Primp fills a similar niche to curl-cffi and hrequests — HTTP clients designed to avoid TLS/HTTP fingerprinting — but takes a Rust-powered approach for better performance. It is particularly useful when you need to bypass bot detection that relies on connection-level fingerprinting without using a full browser.

Botasaurus is an all-in-one Python web scraping framework that combines browser automation, anti-detection, and scaling features into a single package. It aims to simplify the entire web scraping workflow from development to deployment.

Key features include:

  • Anti-detect browser Ships with a stealth-patched browser that passes common bot detection tests.
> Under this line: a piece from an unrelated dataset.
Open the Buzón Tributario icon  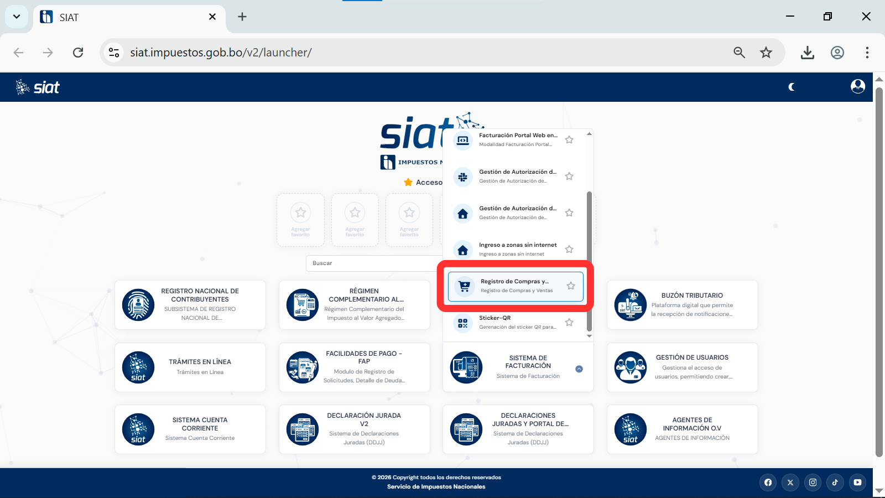[x=631, y=305]
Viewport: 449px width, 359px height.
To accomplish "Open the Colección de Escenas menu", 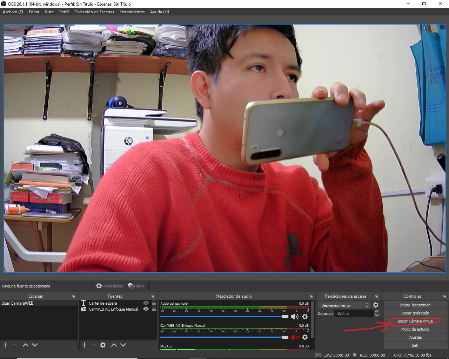I will pos(94,12).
Automatically handles fingerprinting, user agent rotation, and other anti-detection measures.
  • Decorator-based API Uses Python decorators (@browser, @request) to define scraping tasks, making code clean and easy to organize.
  • Built-in parallelism Easy parallel execution of scraping tasks across multiple browser instances with configurable concurrency.
  • Caching Built-in caching layer to avoid re-scraping pages during development and debugging.
  • Profile persistence Can save and reuse browser profiles (cookies, localStorage) across scraping sessions for maintaining login state.
  • Output handling Automatic output to JSON, CSV, or custom formats with built-in data filtering.
  • Web dashboard Includes a web UI for monitoring scraping progress, viewing results, and managing tasks.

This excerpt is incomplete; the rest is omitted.